- Born: 1950 (age 75–76)
- Occupation: Politician

= Tikela Kemone =

Tikela Kemone (born 1950) is a Cameroonian politician. He was Deputy Minister of Finance and Secretary of State for Finance during the 1980s; currently he is a Technical Adviser at the Presidency of the Republic, heading the Internal Affairs Department.

== Life and career ==
Born in Kaélé, Tikela Kemone worked as a teacher in the late 1970s and was then appointed to administrative positions in government ministries. From October 1980 to October 1981, he headed the General Affairs and Legislation Department under the Ministry of National Education's Department of Primary and Nursery Education. He was then moved to the Ministry of Finance, where he worked from October 1981 to November 1982 as Sub-Director of Inventory Accounting and then as Deputy Director of Account Balancing from November 1982 to August 1983.

After that succession of ministry jobs, Kemone left Yaoundé and headed a school in Kaélé from 22 August 1983 until he was appointed to the government as Deputy Minister of Finance on 7 July 1984. He spent a little more than a year in the latter position before being appointed as Secretary of State for Finance on 24 August 1985. Later, on 16 May 1988, he was instead appointed as Secretary of State for Agriculture.

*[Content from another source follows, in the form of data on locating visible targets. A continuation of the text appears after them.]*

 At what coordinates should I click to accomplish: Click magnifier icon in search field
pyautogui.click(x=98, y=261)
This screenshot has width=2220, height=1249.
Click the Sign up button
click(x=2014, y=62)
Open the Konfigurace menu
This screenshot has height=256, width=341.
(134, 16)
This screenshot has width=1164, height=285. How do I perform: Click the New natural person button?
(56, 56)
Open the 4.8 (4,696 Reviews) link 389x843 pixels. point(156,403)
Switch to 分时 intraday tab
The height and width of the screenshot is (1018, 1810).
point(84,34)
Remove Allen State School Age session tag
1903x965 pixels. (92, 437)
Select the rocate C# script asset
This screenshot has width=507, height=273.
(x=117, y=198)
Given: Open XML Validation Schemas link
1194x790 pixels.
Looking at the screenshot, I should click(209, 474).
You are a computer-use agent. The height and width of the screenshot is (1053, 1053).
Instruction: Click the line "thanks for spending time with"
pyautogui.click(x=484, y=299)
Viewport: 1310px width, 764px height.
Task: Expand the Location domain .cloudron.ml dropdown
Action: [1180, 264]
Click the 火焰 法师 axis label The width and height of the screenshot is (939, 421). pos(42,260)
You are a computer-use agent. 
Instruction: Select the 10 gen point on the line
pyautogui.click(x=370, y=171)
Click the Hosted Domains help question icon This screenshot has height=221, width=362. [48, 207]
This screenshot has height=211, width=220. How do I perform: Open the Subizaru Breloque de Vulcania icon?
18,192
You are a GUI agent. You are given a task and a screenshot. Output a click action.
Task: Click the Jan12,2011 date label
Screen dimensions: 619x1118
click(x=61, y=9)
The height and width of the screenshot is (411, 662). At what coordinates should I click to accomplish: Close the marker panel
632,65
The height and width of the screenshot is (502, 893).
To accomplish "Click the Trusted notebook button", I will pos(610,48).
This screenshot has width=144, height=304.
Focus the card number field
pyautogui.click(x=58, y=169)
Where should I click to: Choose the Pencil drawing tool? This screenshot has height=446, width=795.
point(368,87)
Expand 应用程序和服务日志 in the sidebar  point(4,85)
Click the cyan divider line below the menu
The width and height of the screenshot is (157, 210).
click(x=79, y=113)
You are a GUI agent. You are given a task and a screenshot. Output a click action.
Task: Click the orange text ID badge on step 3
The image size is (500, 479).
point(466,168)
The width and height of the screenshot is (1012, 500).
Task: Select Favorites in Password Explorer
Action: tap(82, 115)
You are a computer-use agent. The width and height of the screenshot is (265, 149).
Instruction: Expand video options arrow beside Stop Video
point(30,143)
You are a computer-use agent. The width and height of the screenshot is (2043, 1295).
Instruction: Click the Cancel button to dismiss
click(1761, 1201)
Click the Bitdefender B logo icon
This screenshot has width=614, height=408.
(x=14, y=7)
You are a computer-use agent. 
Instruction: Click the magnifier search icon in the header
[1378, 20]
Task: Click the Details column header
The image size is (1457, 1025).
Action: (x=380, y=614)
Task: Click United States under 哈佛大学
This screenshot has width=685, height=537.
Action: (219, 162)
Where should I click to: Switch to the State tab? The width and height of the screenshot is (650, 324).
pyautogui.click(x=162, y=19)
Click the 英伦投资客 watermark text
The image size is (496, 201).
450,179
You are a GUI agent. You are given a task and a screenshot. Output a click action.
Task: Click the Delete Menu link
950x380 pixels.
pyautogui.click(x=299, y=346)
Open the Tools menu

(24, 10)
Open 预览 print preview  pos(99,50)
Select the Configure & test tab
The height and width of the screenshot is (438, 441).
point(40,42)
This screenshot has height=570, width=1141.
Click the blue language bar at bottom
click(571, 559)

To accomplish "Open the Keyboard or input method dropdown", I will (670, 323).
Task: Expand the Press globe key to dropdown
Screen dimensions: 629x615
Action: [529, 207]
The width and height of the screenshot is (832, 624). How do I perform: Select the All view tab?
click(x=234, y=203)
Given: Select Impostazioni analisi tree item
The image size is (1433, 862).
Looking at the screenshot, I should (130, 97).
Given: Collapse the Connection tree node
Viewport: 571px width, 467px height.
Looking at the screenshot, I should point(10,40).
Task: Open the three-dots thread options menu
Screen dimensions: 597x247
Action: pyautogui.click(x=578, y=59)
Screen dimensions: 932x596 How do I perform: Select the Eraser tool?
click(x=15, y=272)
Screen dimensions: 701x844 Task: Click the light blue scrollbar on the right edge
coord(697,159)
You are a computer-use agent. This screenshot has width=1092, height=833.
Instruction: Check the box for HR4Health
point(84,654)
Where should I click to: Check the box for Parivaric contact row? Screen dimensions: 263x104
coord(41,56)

An insufficient level of rainfall in 1990 led Kemone to warn of potential food shortages that could affect 600,000 people in Far North Province. He remained in the government until 1992 and was subsequently an Adviser at the Presidency. He served as Technical Adviser heading the Presidency's Special Affairs Department for a time and currently heads the Internal Affairs Department.